親鸞聖人は他人を攻撃されなかった?

私は浄土真宗ですが、我が祖師親鸞聖人は、他人の信心をあれこれ非難したり、攻撃されたことは決してなかったと聞かされています。
ひたすら自己の信心を深め、自己を凝視して一生通されたお方と信じていますが違うのでしょうか。

そういう人は、浄土真宗の信者だといっても親鸞聖人という御方を知らない人です。
少しは知っていても聖人の一面だけしか知らないのです。
知られないというよりも知らされていないといった方がよいかも知りません。

 剣をふりかざして殺しに来た弁円に対しても御同朋御同行とかしづかれた親鸞さま。
無謀な権力者によって流刑に処せられても「これなお、師教の恩致なり」と微笑された祖師。
冷酷な日野左ヱ門の仕打ちにも怨まれず門前の石を枕に雪を褥に念仏なさった聖人しか聞かされていないからだと思います。

 事実、世間では慈愛溢るる阿弥陀仏の化身のような親鸞聖人しか伝えられていないことも私は知っていますので、疑問も一応肯定できますが、それらは断じて聖人の全部ではありません。

『教行信証』という親鸞聖人の主著には、破邪の利剣を振りかざして群敵の中におどりこまれている阿修羅の如き聖人のお言葉が数多くす。
一例をあげましょうか。
『教行信証』六巻の中でも最も心血を注がれた『信巻』の冒頭には次のような凄い文章があります。
「しかるに末代の道俗、近世の宗師、自性唯心に沈みて、浄土の真証を貶し
定散の自心に迷いて、金剛の真信にくらし」
「末代の道俗」と仰言ったのは「今日の坊主や在家の人」ということです。

「近世の宗師」とは「一宗一派の師匠となっている坊主達」ということです。

「自性唯心に沈みて浄土の真証を貶す」とは
「我々の心が阿弥陀仏で、その外に阿弥陀さまはいないのだとか、我々の心の外に極楽浄土などはないなどといって仏法をネヂ曲げ、仏法を破壊しているではないか」ということです。
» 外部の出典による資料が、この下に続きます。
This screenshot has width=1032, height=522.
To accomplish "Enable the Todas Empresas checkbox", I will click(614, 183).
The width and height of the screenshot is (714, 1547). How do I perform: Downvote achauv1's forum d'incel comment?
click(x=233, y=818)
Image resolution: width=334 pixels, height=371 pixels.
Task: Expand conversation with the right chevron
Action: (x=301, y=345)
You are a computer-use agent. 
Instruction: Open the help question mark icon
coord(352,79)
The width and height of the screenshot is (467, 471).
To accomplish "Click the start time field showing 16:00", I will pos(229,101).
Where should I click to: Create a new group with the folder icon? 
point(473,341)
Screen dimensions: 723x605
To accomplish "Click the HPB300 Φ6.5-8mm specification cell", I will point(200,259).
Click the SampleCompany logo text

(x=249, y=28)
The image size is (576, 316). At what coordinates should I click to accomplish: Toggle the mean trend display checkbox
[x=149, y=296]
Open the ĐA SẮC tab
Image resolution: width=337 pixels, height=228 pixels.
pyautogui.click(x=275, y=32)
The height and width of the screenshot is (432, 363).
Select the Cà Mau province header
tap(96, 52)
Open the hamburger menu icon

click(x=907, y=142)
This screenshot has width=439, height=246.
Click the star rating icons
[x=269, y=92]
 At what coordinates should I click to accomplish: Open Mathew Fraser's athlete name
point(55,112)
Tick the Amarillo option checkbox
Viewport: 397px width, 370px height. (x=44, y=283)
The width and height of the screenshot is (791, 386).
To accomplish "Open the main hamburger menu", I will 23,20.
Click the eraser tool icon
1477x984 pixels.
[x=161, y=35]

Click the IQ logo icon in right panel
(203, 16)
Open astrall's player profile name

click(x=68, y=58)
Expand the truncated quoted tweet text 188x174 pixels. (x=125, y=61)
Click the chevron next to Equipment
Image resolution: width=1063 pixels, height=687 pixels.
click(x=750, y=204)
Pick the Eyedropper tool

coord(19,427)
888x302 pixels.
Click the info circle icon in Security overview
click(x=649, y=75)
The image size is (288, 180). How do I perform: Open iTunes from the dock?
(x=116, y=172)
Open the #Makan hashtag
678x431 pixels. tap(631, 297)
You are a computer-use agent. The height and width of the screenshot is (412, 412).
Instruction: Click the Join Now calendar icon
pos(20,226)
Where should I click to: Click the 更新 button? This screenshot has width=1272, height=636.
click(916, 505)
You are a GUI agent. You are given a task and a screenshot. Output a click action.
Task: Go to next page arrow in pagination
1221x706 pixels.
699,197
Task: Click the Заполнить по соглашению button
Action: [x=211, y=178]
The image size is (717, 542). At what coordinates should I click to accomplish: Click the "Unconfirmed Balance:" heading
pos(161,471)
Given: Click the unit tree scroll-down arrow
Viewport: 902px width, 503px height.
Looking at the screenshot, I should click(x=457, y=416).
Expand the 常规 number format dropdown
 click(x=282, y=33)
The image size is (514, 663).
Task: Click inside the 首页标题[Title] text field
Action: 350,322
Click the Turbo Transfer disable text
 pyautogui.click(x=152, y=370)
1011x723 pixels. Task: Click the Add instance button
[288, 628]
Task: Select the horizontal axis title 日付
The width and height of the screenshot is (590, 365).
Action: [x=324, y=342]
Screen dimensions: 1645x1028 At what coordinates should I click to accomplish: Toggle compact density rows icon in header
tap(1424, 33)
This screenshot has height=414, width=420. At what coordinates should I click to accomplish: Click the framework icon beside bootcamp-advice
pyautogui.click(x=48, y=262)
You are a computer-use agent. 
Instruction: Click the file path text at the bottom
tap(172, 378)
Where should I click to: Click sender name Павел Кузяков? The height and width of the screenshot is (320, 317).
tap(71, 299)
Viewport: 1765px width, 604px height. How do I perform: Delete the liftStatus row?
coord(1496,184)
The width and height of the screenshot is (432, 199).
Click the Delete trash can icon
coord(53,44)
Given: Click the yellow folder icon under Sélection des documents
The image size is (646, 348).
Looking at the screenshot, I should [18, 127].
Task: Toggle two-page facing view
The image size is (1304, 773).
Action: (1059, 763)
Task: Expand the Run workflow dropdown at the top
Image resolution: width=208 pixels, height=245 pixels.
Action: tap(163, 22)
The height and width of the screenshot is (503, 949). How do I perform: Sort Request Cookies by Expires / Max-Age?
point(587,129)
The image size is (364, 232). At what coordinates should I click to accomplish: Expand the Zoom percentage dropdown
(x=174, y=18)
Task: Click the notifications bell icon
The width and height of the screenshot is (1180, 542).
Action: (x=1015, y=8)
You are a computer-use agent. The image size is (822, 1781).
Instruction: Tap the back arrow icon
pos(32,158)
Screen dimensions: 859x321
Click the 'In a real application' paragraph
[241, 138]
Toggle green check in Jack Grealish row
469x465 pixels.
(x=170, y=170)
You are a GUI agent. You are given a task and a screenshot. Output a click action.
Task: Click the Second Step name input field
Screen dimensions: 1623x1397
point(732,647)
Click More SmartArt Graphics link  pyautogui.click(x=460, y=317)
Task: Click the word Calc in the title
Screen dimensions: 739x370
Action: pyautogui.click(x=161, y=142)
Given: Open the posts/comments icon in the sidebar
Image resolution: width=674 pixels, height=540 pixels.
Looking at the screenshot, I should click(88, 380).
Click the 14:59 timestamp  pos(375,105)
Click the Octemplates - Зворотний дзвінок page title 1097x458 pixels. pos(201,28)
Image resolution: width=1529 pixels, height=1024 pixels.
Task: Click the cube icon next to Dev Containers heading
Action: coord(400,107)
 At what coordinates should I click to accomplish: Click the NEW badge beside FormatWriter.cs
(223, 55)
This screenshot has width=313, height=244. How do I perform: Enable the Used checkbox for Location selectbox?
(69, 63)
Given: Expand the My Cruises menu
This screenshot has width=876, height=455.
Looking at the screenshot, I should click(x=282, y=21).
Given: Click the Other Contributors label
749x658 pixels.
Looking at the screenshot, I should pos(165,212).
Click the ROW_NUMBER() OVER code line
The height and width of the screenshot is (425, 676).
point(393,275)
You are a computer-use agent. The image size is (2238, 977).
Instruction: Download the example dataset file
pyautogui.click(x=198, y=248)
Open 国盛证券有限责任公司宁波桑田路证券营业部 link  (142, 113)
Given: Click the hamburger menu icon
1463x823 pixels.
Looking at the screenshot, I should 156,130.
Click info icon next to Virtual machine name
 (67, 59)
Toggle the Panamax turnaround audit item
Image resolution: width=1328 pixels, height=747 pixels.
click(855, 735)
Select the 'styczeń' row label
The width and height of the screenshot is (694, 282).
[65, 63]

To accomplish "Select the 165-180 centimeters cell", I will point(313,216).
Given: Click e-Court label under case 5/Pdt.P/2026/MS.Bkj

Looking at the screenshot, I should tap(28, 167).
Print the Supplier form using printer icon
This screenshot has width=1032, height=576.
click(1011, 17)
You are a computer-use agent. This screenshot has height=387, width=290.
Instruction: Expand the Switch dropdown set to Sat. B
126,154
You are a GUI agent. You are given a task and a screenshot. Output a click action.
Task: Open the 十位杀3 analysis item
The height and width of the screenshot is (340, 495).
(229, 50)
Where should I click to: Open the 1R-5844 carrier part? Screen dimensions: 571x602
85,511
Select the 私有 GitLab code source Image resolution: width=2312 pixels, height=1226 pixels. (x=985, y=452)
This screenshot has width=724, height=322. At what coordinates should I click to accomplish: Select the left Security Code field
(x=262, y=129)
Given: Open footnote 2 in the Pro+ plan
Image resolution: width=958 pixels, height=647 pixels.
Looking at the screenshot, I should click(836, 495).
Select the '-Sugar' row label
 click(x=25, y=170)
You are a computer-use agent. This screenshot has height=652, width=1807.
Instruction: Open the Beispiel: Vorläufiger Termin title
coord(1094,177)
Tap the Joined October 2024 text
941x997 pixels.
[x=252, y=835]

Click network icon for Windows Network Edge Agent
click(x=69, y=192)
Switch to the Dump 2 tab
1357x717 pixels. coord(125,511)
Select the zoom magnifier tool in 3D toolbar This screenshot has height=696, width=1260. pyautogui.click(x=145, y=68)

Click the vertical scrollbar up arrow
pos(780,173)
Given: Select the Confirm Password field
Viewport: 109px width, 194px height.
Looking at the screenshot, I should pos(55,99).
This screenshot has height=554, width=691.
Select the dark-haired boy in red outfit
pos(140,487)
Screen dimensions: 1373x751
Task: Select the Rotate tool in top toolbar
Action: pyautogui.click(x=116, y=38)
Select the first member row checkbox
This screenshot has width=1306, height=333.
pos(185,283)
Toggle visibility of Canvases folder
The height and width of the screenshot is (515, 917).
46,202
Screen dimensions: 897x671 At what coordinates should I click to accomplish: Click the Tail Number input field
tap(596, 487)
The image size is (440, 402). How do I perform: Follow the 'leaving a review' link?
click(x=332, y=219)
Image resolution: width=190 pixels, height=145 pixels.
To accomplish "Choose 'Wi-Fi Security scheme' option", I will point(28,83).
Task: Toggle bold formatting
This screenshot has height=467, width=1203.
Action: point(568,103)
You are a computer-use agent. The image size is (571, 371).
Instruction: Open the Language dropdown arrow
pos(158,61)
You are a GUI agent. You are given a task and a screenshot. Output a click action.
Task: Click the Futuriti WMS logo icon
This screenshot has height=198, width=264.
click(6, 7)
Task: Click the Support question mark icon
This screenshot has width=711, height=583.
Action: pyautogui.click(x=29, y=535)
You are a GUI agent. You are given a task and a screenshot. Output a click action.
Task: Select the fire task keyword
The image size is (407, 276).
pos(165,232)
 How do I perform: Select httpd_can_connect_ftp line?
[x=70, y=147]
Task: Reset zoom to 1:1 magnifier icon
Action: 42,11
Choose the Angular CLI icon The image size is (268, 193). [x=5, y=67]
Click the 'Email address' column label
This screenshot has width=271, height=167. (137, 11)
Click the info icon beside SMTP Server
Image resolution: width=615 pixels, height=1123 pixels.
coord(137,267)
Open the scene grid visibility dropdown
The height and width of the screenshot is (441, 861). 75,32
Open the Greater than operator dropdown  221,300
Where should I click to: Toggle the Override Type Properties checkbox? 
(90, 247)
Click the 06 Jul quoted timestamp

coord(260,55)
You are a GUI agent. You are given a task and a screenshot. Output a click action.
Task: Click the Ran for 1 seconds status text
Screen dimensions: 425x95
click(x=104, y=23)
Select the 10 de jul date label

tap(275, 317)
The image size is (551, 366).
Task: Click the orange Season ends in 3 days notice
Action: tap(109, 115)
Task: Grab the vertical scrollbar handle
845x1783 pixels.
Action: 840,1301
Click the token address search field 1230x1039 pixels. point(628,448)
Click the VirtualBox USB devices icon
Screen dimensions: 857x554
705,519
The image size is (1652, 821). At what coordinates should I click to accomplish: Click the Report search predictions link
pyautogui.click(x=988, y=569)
「定散の自心に迷いて金剛の真信にくらし」と仰言ったのは
「共に阿弥陀仏を礼拝し、念仏を称えていても阿弥陀仏の本願を体得している者は少しもいないではないか。
みなニセ者ばかりで阿弥陀仏を悲泣させている者ばかり、情けないことではないか」
と同じく念仏している同僚の信心に対しても、手きびしい断案を下していられます。

 これを通釈しますと、
「今日、日本には多くの坊主も在家の人もいる。
中には一宗一派を開いた程の相当の坊主もいる。
例えば、天台宗を開いた伝教、真言宗を開いた弘法、禅宗を開いた栄西や道元、或いは法然上人を攻撃した栂尾の明恵、笠置の解脱などの一切の聖道自力の坊主共は釈尊の仏説をネジ曲げて我々の心が阿弥陀仏であり仏であるとか、弥陀も極楽浄土も我々の心の外にはないのだと放言して、真実の仏法を攻撃し破壊している。
何たることか。
それだけではない。
折角、宿善に恵まれて阿弥陀仏の本願をきき念仏を称えていても、真実の信心を獲得している者は殆んどいないではないか。
みんないい加減な自力の信心に腰かけて、死んだらお助け、死んだら極楽とねとぼけている者ばかりで、現在救われた叫びを上げているものがいないではないか」
ということですが、何という痛烈極まる破邪でありましょうか。

 自己にもきびしかった聖人は、他人の信心に対しても又、きびしかったお方であることがお判りになったことでしょう。
阿弥陀仏によって永久の闇より救われた者にとっては今なおコンコンと深い迷の夢を見続けている人々をみると何とか早くめざめてほしいと願わずにおれないから大声疾呼せずにおれないのです。
浄土真宗なら、この聖人のきびしさに常に打たれつつ、ひたすら追慕するものです。